■ **TASK STATEMENT**
Please copy every record exactly as it is written.

[Stored dataset items]
>>
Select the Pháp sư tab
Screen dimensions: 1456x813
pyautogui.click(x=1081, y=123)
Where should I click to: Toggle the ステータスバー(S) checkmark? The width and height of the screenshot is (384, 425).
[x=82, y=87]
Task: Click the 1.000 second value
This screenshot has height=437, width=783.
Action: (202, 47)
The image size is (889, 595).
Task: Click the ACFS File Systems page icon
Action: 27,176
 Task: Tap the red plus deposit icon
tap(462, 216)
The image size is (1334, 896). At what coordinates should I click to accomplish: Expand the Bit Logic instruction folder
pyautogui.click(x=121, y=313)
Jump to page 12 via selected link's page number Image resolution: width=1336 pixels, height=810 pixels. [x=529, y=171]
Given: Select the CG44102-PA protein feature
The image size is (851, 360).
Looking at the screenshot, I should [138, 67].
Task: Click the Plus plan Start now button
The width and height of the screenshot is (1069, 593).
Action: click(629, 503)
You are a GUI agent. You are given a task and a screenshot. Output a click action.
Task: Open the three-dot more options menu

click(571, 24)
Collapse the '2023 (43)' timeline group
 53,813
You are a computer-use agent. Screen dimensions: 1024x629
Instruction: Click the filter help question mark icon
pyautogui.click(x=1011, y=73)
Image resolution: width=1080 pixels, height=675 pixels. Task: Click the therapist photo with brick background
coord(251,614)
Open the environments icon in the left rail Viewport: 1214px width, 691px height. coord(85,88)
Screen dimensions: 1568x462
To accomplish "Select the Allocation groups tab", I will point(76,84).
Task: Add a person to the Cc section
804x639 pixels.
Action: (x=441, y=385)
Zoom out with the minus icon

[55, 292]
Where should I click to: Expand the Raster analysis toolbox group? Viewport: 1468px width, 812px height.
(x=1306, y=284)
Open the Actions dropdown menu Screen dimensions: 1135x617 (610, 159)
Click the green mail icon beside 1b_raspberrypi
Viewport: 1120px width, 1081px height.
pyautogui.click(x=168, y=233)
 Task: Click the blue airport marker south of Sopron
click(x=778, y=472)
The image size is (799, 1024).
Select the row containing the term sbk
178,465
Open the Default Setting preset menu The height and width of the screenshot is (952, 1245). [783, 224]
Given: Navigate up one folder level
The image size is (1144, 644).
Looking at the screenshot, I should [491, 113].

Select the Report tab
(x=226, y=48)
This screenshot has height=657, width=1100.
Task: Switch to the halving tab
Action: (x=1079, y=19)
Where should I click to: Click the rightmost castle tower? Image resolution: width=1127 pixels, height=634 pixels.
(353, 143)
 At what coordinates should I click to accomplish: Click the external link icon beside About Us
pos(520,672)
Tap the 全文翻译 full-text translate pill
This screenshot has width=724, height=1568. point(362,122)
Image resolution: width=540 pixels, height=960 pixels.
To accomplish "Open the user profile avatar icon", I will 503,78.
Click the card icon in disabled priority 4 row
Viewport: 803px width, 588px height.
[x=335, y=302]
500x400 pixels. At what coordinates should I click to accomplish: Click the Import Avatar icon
<<
■ **TASK OUTPUT**
Select the Pháp sư tab
Screen dimensions: 1456x813
pyautogui.click(x=1081, y=123)
Where should I click to: Toggle the ステータスバー(S) checkmark? The width and height of the screenshot is (384, 425).
[x=82, y=87]
Task: Click the 1.000 second value
This screenshot has height=437, width=783.
Action: (202, 47)
The image size is (889, 595).
Task: Click the ACFS File Systems page icon
Action: 27,176
 Task: Tap the red plus deposit icon
tap(462, 216)
The image size is (1334, 896). At what coordinates should I click to accomplish: Expand the Bit Logic instruction folder
pyautogui.click(x=121, y=313)
Jump to page 12 via selected link's page number Image resolution: width=1336 pixels, height=810 pixels. [x=529, y=171]
Given: Select the CG44102-PA protein feature
The image size is (851, 360).
Looking at the screenshot, I should [138, 67].
Task: Click the Plus plan Start now button
The width and height of the screenshot is (1069, 593).
Action: click(629, 503)
You are a GUI agent. You are given a task and a screenshot. Output a click action.
Task: Open the three-dot more options menu

click(571, 24)
Collapse the '2023 (43)' timeline group
 53,813
You are a computer-use agent. Screen dimensions: 1024x629
Instruction: Click the filter help question mark icon
pyautogui.click(x=1011, y=73)
Image resolution: width=1080 pixels, height=675 pixels. Task: Click the therapist photo with brick background
coord(251,614)
Open the environments icon in the left rail Viewport: 1214px width, 691px height. coord(85,88)
Screen dimensions: 1568x462
To accomplish "Select the Allocation groups tab", I will point(76,84).
Task: Add a person to the Cc section
804x639 pixels.
Action: (x=441, y=385)
Zoom out with the minus icon

[55, 292]
Where should I click to: Expand the Raster analysis toolbox group? Viewport: 1468px width, 812px height.
(x=1306, y=284)
Open the Actions dropdown menu Screen dimensions: 1135x617 (610, 159)
Click the green mail icon beside 1b_raspberrypi
Viewport: 1120px width, 1081px height.
pyautogui.click(x=168, y=233)
 Task: Click the blue airport marker south of Sopron
click(x=778, y=472)
The image size is (799, 1024).
Select the row containing the term sbk
178,465
Open the Default Setting preset menu The height and width of the screenshot is (952, 1245). [783, 224]
Given: Navigate up one folder level
The image size is (1144, 644).
Looking at the screenshot, I should [491, 113].

Select the Report tab
(x=226, y=48)
This screenshot has height=657, width=1100.
Task: Switch to the halving tab
Action: (x=1079, y=19)
Where should I click to: Click the rightmost castle tower? Image resolution: width=1127 pixels, height=634 pixels.
(353, 143)
 At what coordinates should I click to accomplish: Click the external link icon beside About Us
pos(520,672)
Tap the 全文翻译 full-text translate pill
This screenshot has width=724, height=1568. point(362,122)
Image resolution: width=540 pixels, height=960 pixels.
To accomplish "Open the user profile avatar icon", I will 503,78.
Click the card icon in disabled priority 4 row
Viewport: 803px width, 588px height.
[x=335, y=302]
500x400 pixels. At what coordinates should I click to accomplish: Click the Import Avatar icon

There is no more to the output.